> **Required work**: Can you present every one of the items below as a numbered list, leaving out the blank lines?

* start *

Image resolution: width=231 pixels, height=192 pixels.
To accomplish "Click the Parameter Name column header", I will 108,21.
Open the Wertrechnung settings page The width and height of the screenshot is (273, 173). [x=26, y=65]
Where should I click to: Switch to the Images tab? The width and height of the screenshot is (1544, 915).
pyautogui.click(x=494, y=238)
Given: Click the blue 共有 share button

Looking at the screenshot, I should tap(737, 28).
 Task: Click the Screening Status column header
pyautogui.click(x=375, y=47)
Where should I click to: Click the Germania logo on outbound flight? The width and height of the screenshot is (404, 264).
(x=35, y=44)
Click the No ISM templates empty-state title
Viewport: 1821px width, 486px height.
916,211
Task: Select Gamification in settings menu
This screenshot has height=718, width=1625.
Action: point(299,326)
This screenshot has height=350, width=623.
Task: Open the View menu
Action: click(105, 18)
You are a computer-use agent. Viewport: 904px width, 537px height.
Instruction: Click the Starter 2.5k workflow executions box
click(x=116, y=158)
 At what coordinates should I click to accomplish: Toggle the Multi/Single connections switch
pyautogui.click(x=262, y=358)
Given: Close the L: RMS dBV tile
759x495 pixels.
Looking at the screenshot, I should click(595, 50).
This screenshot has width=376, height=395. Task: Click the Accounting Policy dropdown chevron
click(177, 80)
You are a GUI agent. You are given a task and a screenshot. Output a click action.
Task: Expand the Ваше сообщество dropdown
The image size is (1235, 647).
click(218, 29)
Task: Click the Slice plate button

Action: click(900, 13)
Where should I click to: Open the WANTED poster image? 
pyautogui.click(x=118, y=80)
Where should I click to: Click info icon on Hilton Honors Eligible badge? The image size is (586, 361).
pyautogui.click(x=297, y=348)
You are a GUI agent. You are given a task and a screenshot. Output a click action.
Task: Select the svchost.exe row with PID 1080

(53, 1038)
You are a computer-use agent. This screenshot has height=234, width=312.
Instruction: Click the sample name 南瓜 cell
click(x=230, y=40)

* end *

> **The reply**:
1. Image resolution: width=231 pixels, height=192 pixels.
2. To accomplish "Click the Parameter Name column header", I will 108,21.
3. Open the Wertrechnung settings page The width and height of the screenshot is (273, 173). [x=26, y=65]
4. Where should I click to: Switch to the Images tab? The width and height of the screenshot is (1544, 915).
5. pyautogui.click(x=494, y=238)
6. Given: Click the blue 共有 share button
7. Looking at the screenshot, I should tap(737, 28).
8.  Task: Click the Screening Status column header
9. pyautogui.click(x=375, y=47)
10. Where should I click to: Click the Germania logo on outbound flight? The width and height of the screenshot is (404, 264).
11. (x=35, y=44)
12. Click the No ISM templates empty-state title
13. Viewport: 1821px width, 486px height.
14. 916,211
15. Task: Select Gamification in settings menu
16. This screenshot has height=718, width=1625.
17. Action: point(299,326)
18. This screenshot has height=350, width=623.
19. Task: Open the View menu
20. Action: click(105, 18)
21. You are a computer-use agent. Viewport: 904px width, 537px height.
22. Instruction: Click the Starter 2.5k workflow executions box
23. click(x=116, y=158)
24.  At what coordinates should I click to accomplish: Toggle the Multi/Single connections switch
25. pyautogui.click(x=262, y=358)
26. Given: Close the L: RMS dBV tile
27. 759x495 pixels.
28. Looking at the screenshot, I should click(595, 50).
29. This screenshot has width=376, height=395. Task: Click the Accounting Policy dropdown chevron
30. click(177, 80)
31. You are a GUI agent. You are given a task and a screenshot. Output a click action.
32. Task: Expand the Ваше сообщество dropdown
33. The image size is (1235, 647).
34. click(218, 29)
35. Task: Click the Slice plate button
36. Action: click(900, 13)
37. Where should I click to: Open the WANTED poster image? 
38. pyautogui.click(x=118, y=80)
39. Where should I click to: Click info icon on Hilton Honors Eligible badge? The image size is (586, 361).
40. pyautogui.click(x=297, y=348)
41. You are a GUI agent. You are given a task and a screenshot. Output a click action.
42. Task: Select the svchost.exe row with PID 1080
43. (53, 1038)
44. You are a computer-use agent. This screenshot has height=234, width=312.
45. Instruction: Click the sample name 南瓜 cell
46. click(x=230, y=40)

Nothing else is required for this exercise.